Today, Reuters reported exclusively that the SEC is indeed planning to eliminate some of the more controversial requirements in its climate disclosure proposal. Of course, we're talking Scope 3. (See this PubCo post, this PubCo post and this PubCo post.). To be sure, this news doesn't come as a complete surprise. Even a year ago, the SEC floated the idea that, in response to concerns regarding potential litigation (among other things), it may well pare down and loosen up some of its proposed rules on climate disclosure. In this article in Politico and this article in the WSJ, "three people familiar with the matter" and "people close to the agency" told reporters that SEC Chair Gary Gensler was "considering scaling back a potentially groundbreaking climate-risk disclosure rule that has drawn intense opposition from corporate America." But at that point, according to Politico, SEC officials stressed that "no decision has yet been made." (See this PubCo post.) Reuters is now reporting that, according to "people familiar with the matter"—are they the same people, I wonder?—among the requirements the SEC plans to scrap in the final rules is the requirement to disclose Scope 3 GHG emissions.
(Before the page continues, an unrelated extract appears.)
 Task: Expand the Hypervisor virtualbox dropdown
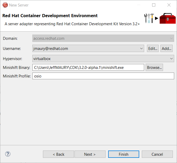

You'll recall that one of the most controversial parts of the SEC's climate disclosure proposal draws on the Greenhouse Gas Protocol, requiring disclosure of a company's Scopes 1 and 2 greenhouse gas emissions, and, for larger companies, Scope 3 GHG emissions if material (or included in the company's emissions reduction target), with a phased-in attestation requirement for Scopes 1 and 2 data for large accelerated filers and accelerated filers. There haven't been that many complaints about the Scope 1 and Scope 2 requirements, but Scope 3 is another matter. According to the SEC, some commenters indicated that, for many companies, Scope 3 emissions represent a large proportion of overall GHG emissions, and therefore, could be material. However, those emissions result from the activities of third parties in the company's "value chain," making collection of the data much more difficult and much less reliable. (See this PubCo post.)
SideBar
In a conversation with the Chamber of Commerce in October last year, Gensler said that comments from investors were largely in favor of disclosure of Scopes 1 and 2 and somewhat split on Scope 3. On the issuer side, while some issuers were very supportive, most expressed a number of concerns. On Scopes 1 and 2, some indicated concerns with timing, filing versus furnishing and attestation, but most concerns were about Scope 3. The SEC had anticipated that response, and that's why the proposal took a tiered approach. The agricultural community also had concerns about being pulled into compliance with the rule as part of the supply chains of public companies. Gensler agreed with the legitimacy of their point, indicating that the SEC was looking at the issue. In addition, Gensler remarked, in what he acknowledged was perhaps a pitch to the Chamber, the best result for U.S. companies would be finalization of a climate disclosure rule by the SEC that is sustained in court. Otherwise, without a U.S. rule, he cautioned, U.S. companies—40% of the global capital market—will look to the disclosure regimes of other jurisdictions. An SEC rule sustained in court means that there can be discussions and negotiations about recognition and substituted compliance. (See this PubCo post.)
The article observes that "[s]caling back these rules would be a blow" to the climate agenda of the current administration, particularly as, for "most businesses, Scope 3 emissions represent more than 70% of their carbon footprint, according to consulting firm Deloitte." But Scope 3 requirements have come under fire from many companies and politicians—Republicans and even some Democrats and Independents. (See, e.g., these comments from Senator Amy Klobuchar and Senators Jon Tester and Kyrsten Sinema.) In particular, concerns have been raised about how the requirement might affect private companies in the value chain. However, both the EU rules and new California legislation mandate Scope 3 disclosure (see this PubCo post).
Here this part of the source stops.